Cannon Spike is all about the guns. You have your standard rapid-fire
weapon, a secondary “big-shot” weapon, your fists, and, of course, the screen-clearing
special attack (Sonic Boom, anyone?). Your heroes battle with their fists as
well as their guns (hence my original game play mistake), and to be quite honest,
fists are more effective. The problem with going hand to hand is the fact that
you have to get dangerously close to your opponents, and end up suffering extreme
punishment while trying to inflict a couple of hits. You quickly find out that
distance attacks are the way to go.
The
graphics in this game are good, but nothing to get excited about. Thing are
smooth and adequate. That being said, there are only so many ways to improve
the visuals in a top-down shooter.
The light sourcing is decent (surprising shadow placement) and things blow
up nicely. Best of all, there’s no noticeable slowdown. This is an impressive
feat, especially when you’re doing about 30 mph on rocket skates, fighting a
half-dozen armed terrorists, dodging fire from 4 different automated turrets,
and trying to defeat a boss character all on the same screen.

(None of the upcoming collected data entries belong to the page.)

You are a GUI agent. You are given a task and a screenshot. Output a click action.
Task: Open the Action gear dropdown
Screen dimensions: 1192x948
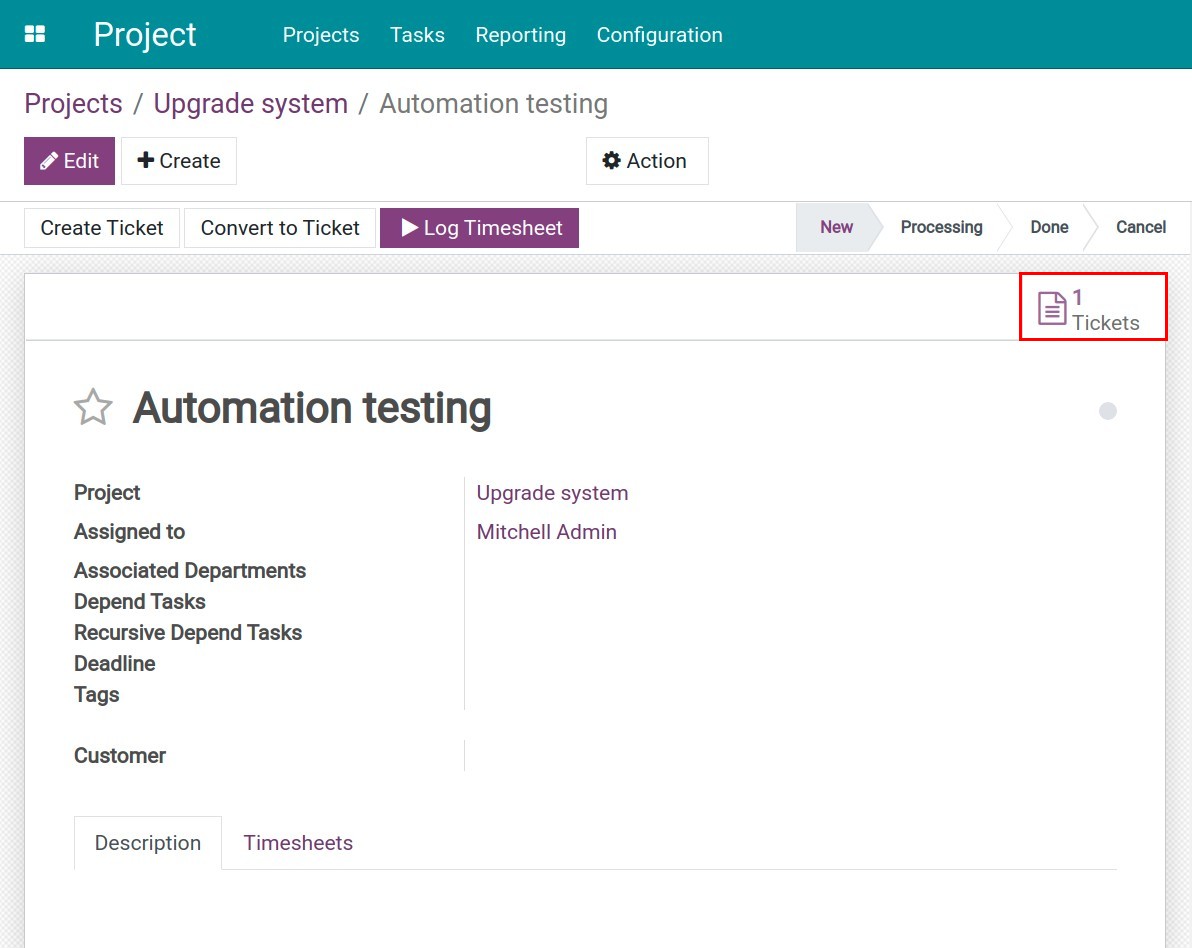pos(646,161)
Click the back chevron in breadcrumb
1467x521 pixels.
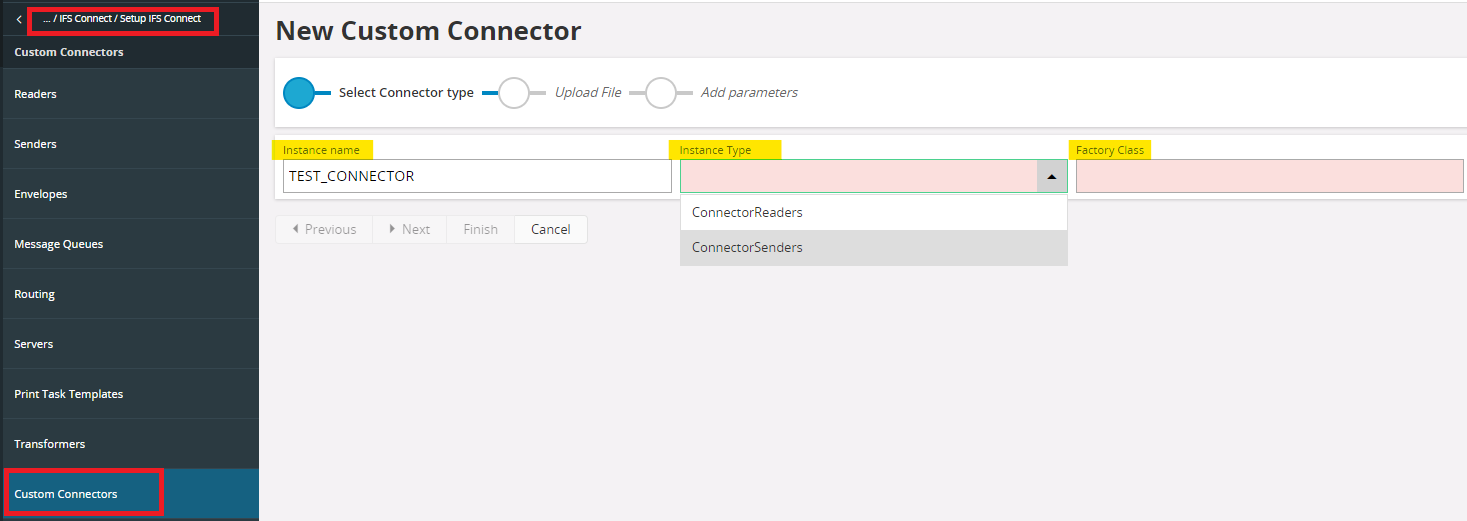coord(18,19)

The one thing this game is missing is “Power-ups.” When was the last time you
played a shooter with no power ups? I mean sure, you get the occasional extra
health, but there are no weapon upgrades at all. In a way, this makes what could
have been an easy game somewhat challenging. Capcom remedied the apparent simplicity
of the gameplay by limiting the number of continues to three, making the game
that much more frantic.
However, experienced gamers won’t have any problem blazing through it, since
this is a short game. Really short. I’m talking Tyson title defense short. Given,
this is a shooter and brevity has always been a shooter’s stock & trade.

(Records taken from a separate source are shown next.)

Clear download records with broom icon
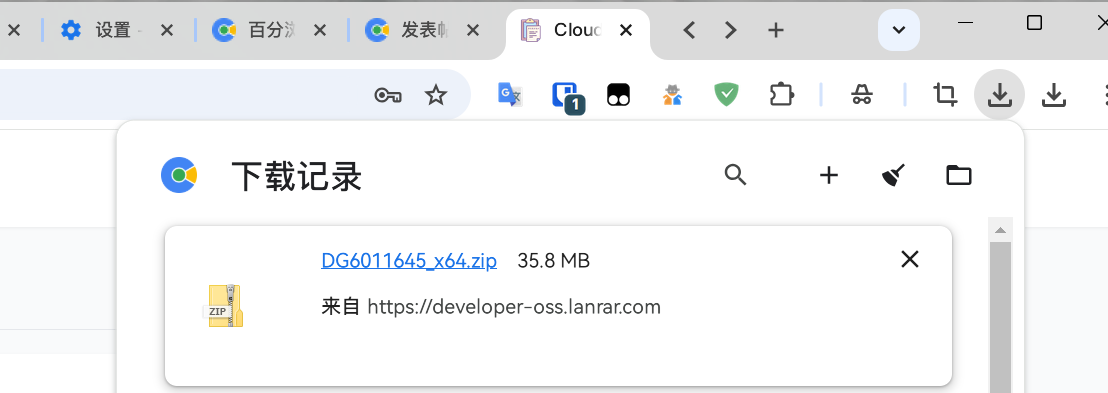This screenshot has height=393, width=1108. 894,175
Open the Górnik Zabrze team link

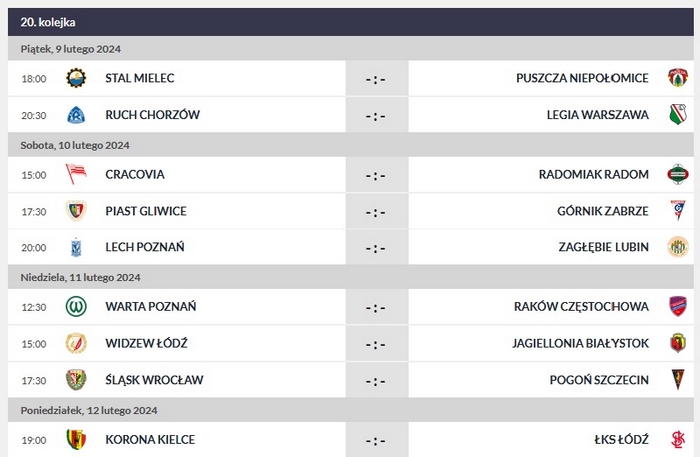[x=603, y=211]
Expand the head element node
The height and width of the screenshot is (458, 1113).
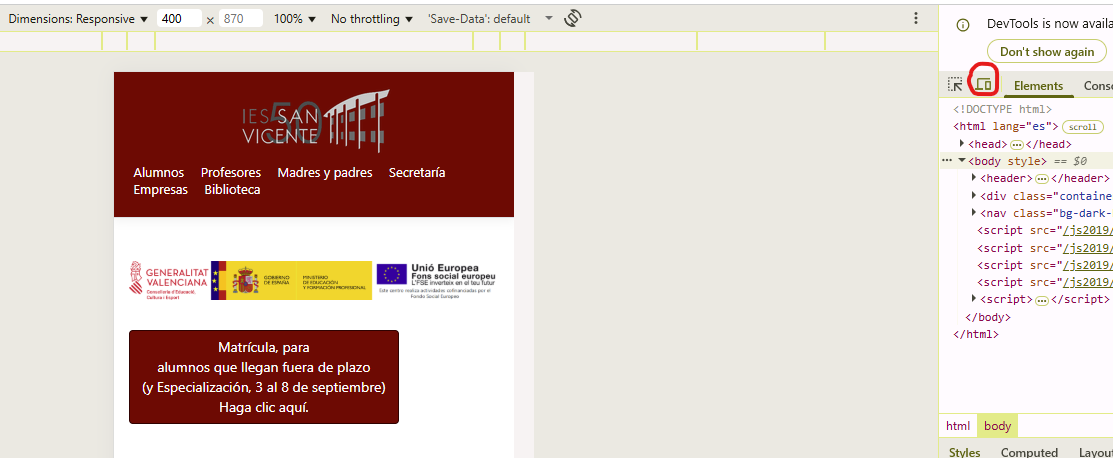click(x=962, y=144)
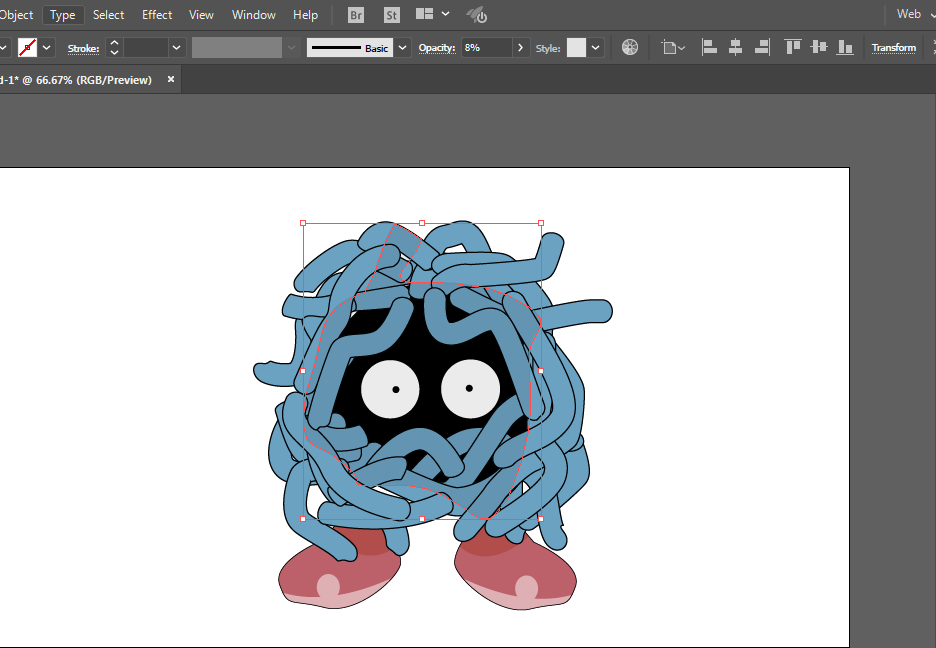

Even if you didn’t think it was much fun, Capcom has another incentive for
you. Try beating your previous score. Apparently, some people still like this
sort of thing. Most of us, however, are looking for a little more depth in our
next-generation gaming. How about some bonus levels? How about some hidden game
modes? How about anything aside from having to beat your previous high score?
It appears Capcom enjoys taking their characters and putting them in unusual
settings, and this concept works better than similar attempts by other companies
(anyone remember Midway’s Sub-Zero platform
crap?), but I’m sure they could have come up with something better than rocket-skates.
Still, fans of action shooters will have some fun with this one.